Like a Holy Crusade. Mississippi 1964—the Turning of the Civil Rights Movement in America.

Like a Holy Crusade

Like a Holy Crusade. Mississippi 1964—the Turning of the Civil Rights Movement in America.

MILLS, Nicolaus.

$400.00

Item Number: 119669

Chicago: Ivan R. Dee, 1992.

First edition of historian Mills’ “moving account” of the 1964 Freedom Summer campaign for Black voting rights. Octavo, original half cloth. Presentation copy, inscribed by the author on the title page to fellow writer William Heath on the title page. Heath is the author of The Children Bob Moses Led. With Heath’s marginalia, near fine in a near fine dust jacket.

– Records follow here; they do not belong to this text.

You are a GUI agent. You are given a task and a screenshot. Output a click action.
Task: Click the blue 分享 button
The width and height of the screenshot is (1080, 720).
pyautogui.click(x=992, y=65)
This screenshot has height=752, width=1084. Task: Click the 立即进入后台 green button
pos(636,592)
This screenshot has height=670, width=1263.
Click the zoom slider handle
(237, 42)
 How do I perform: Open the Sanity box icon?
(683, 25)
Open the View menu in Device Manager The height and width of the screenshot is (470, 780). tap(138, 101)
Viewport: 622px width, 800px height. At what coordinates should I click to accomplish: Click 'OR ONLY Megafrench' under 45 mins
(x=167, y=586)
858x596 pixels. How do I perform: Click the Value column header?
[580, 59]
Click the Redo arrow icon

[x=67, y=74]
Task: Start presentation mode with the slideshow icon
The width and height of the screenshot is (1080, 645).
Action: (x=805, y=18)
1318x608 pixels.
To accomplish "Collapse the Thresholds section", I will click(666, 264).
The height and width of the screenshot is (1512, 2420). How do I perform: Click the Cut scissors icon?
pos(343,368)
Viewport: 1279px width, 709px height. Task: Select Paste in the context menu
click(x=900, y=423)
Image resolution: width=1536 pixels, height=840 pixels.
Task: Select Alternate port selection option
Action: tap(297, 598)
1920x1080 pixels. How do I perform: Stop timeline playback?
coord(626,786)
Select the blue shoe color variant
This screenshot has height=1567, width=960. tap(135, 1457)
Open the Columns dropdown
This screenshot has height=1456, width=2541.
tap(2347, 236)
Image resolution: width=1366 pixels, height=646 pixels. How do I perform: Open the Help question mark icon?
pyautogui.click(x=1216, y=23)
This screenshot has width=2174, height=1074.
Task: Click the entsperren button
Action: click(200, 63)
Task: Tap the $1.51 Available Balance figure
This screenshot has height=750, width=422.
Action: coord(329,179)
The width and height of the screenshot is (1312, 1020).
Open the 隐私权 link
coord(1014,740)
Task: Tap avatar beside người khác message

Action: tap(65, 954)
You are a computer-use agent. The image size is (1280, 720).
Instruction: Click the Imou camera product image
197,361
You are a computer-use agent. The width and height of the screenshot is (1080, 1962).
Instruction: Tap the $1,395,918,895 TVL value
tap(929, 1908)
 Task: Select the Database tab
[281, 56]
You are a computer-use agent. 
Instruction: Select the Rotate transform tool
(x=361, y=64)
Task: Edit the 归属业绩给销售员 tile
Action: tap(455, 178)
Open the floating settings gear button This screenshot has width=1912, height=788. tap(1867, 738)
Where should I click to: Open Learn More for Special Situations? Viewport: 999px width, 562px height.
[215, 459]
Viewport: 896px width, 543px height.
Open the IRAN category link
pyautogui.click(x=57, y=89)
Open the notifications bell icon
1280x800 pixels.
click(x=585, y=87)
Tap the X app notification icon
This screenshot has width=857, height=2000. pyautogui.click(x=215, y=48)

Jacket design by Robert McCament.

"During what has come to be known as Freedom Summer, white college students from the North worked under veteran Black organizers" under the sponsorship of the Council of Federated Organizations, which "was dubious about inviting white outsiders." Historian Nicolaus Mills' account of that dangerous time is especially important in the book's focus on the participants who "speak for themselves… with a touching eloquence" (New York Times). Mills also offers valuable context by including input from Black leaders such as John Lewis, then chairman of the Student Nonviolent Coordinating Committee (SNCC), and post-1964 responses to the murder of civil rights workers Chaney, Schwerner and Goodman. In Like a Holy Crusade, Mills "avoided the comfort of myth and reminded us that the struggle was terrifying, ugly, magnificent… a moving account" (Chicago Tribune). The book's title comes from a quote by Lewis that is highlighted on an opening page. There John Lewis recalls: "I have often been asked what it felt like to participate in such a movement. I can remember many emotions… most of all, there was an all-pervading sense that one was involved in a movement larger than oneself, almost like a Holy Crusade, an idea whose time had come."